- Resources
- STP Publications
- E-xcellence in Teaching Blog
- No Need to Stew about Factor Analysis: Two Homecooked Demonstrations

Ken Cramer *(University of Windsor**) *

Rebecca Pschibul *(Western University)*

Statistical concepts may be among the most challenging for students to grasp in the course of their undergraduate education. Among others, these may include several widely employed statistical concepts such as random sampling, random assignment to groups, correlation vs. causation, Type I vs. Type II errors, and the selection of median vs. mean statistics in the presence of extreme scores (i.e., average income). Researchers and educators have made considerable strides in rendering these everyday concepts accessible to students via memorable examples, vivid demonstrations and simulations. For instance, students can see the folly in misconstruing the correlation between city parades staged for national sports champions to prematurely hosting such a grand display one week before the big game. Students similarly can appreciate the greater risk associated with sending the innocent to jail, or worse (a Type-I error) rather than letting the guilty go free (a Type-II error).

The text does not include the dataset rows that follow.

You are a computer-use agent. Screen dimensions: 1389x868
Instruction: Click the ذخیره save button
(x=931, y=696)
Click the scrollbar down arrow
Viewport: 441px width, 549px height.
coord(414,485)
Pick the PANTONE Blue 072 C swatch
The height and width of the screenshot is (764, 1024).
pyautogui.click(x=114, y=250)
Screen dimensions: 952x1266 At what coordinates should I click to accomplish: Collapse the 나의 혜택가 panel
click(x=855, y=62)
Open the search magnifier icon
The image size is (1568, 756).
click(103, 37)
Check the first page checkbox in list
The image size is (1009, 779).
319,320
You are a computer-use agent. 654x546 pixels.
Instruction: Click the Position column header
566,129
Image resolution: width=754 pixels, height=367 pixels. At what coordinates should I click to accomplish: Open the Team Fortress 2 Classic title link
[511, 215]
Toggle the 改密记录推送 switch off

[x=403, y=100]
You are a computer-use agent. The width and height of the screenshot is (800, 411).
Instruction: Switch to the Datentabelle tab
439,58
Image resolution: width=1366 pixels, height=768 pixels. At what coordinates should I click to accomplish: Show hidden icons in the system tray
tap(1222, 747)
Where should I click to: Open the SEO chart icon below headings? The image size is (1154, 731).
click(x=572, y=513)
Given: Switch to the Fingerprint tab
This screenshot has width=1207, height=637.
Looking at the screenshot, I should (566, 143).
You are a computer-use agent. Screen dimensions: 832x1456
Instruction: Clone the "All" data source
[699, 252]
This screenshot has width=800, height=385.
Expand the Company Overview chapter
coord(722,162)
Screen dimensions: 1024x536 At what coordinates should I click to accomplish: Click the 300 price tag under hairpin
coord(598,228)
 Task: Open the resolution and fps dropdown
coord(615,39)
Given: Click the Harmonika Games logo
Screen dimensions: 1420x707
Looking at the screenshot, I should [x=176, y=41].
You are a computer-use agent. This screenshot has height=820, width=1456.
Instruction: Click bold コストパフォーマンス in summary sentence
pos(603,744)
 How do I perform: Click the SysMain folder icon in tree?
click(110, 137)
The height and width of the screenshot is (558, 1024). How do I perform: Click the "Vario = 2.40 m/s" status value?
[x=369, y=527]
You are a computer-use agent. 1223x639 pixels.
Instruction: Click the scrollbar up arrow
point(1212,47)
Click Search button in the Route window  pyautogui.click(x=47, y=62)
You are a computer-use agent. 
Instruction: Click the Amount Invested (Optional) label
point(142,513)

More advanced statistical concepts will arguably prove more challenging to students, and demonstrations to make these units more digestible are underway. One such concept, although widespread in its application, has proven particularly thorny to pass along clearly to students – namely *factor analysis*, a complex statistical data-reduction technique. Factor analysis reduces a larger set of entities or measures into a smaller set of families, or factors, whose constituent members are intercorrelated (Tabachnik & Fidell, 2013). For example, one may derive a series of physical measures of a given individual – including height, head size, hand span, foot size, distance from elbow to wrist, etc. – and find that all measures are moderately to highly intercorrelated based on a singular over-arching latent factor which we might call *Body Size*. There is no direct way to measure a latent factor; it can only be derived or estimated based on its constituent measures; but the concept is real and directly impacts the derivative means of its assessment (namely, item scores on a personality or intelligence questionnaire or numbers on a tape measure).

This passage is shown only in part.